兵庫には蘭兵衛の覚悟が見えていたのかもしれない。
それを強化するのがアカの途中から演出に加わった蘭の演出です。
一幕終わりに蘭兵衛が蘭の花を投げる
→2幕途中で捨之介が拾う(この後重要な小道具になります)
→2幕終わり沙霧が天魔王の仮面(天の頭蓋骨)の隣に添えて退場が、髑髏城にサブストーリーとその落ちをつけていて
いいなあと思いました。
これはアオに引き継がれています。
最後のアオドクロは池内博之さん、男性です。
がさらに特殊に発展。
粟根蘭兵衛が作った生真面目さと水野蘭兵衛が作った愛情の両方を持って天魔王に翻弄された悲劇キャラになりました。

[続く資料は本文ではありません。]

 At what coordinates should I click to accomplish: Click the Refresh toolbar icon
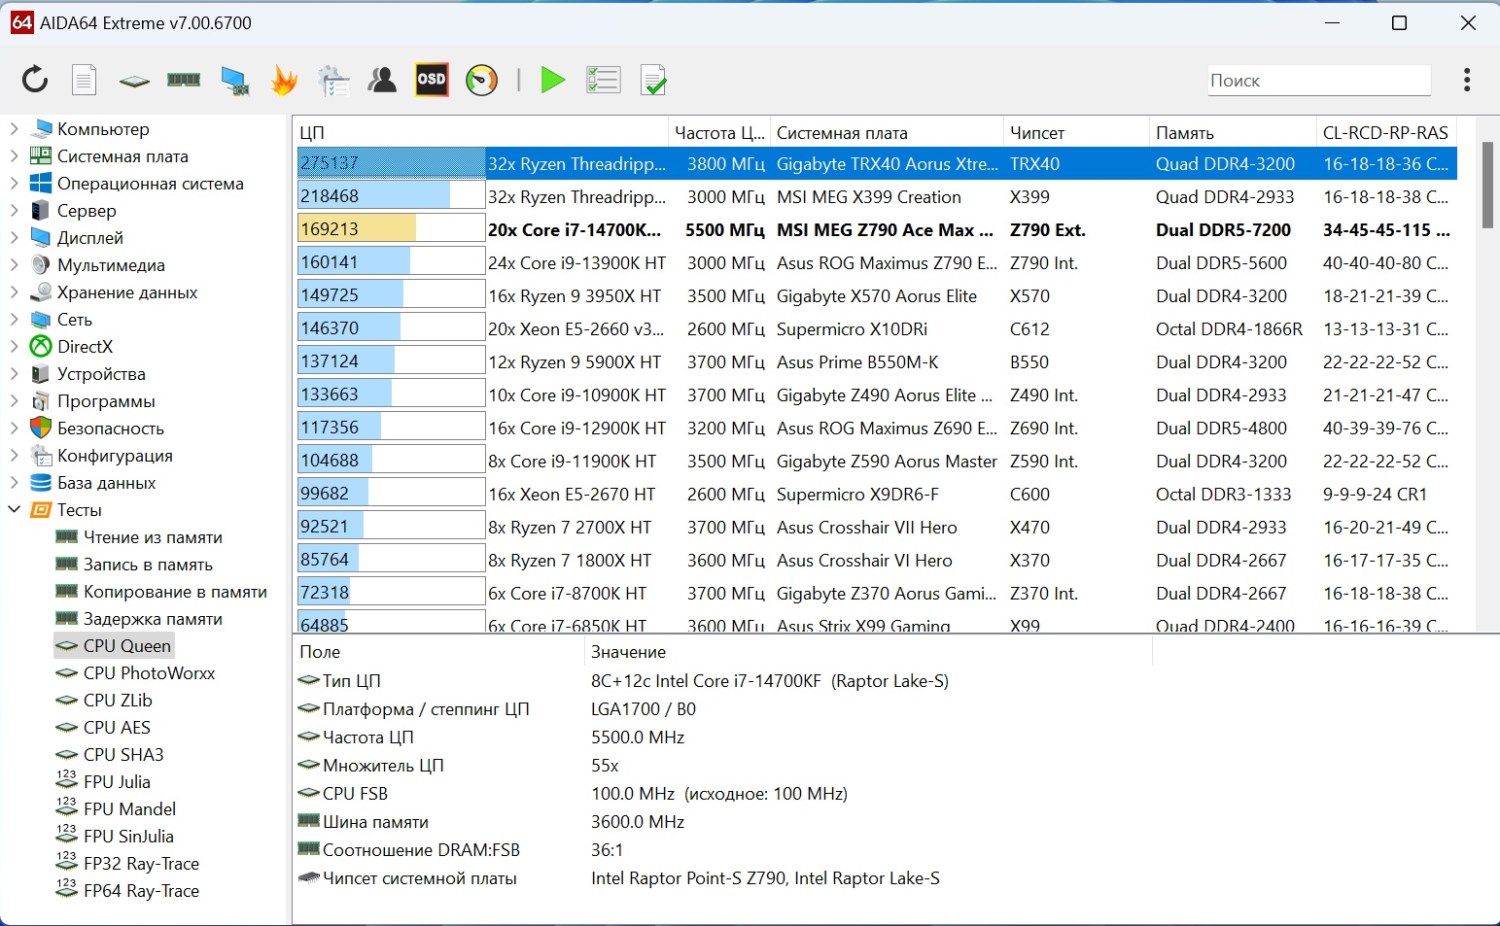click(x=35, y=80)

ここでこの話をするとちょっと違うかも(それとも狙い通りかも)しれないけど、高田聖子さんの極楽と池内蘭兵衛だ
とどうしても池内蘭兵衛のほうが「弱い」。年齢的にもキャラ的にも。
あのどこから見てもCHICAGOにハジけ切った遊廓無界の里を統制するには池内蘭兵衛は幼なすぎる。
ので里長こそ蘭兵衛かもしれないけど、色街にしようと言い出したのは極楽の側が最初だったと推測します。
アオでは極楽の歌をバックに蘭兵衛ひとりの場があり、極楽が蘭の花を握って歌うのですが、恋愛感情というよりは
母性本能くさい(失礼)でもそう見えるのね。
無界の里の女達に対して、粟根蘭兵衛はスキがなく、池内蘭兵衛はスキだらけ、そう想像して止みません。
池内蘭兵衛の最後は、極楽に向かう蘭兵衛を忠馬がかわって終わらせます。
忠馬は子分を殺された恨みから尚も殴ろうとするけど、それを極楽が止める。
殺す者と止める者が逆になります。
97年版で兵庫が「義」を、アカで「覚悟」を見たのに対し、アオでは極楽の「情」が余ったのではないかと思いました。
さらに蘭兵衛視点で「人」の男を見るとこれにも変遷はあるかもしれない。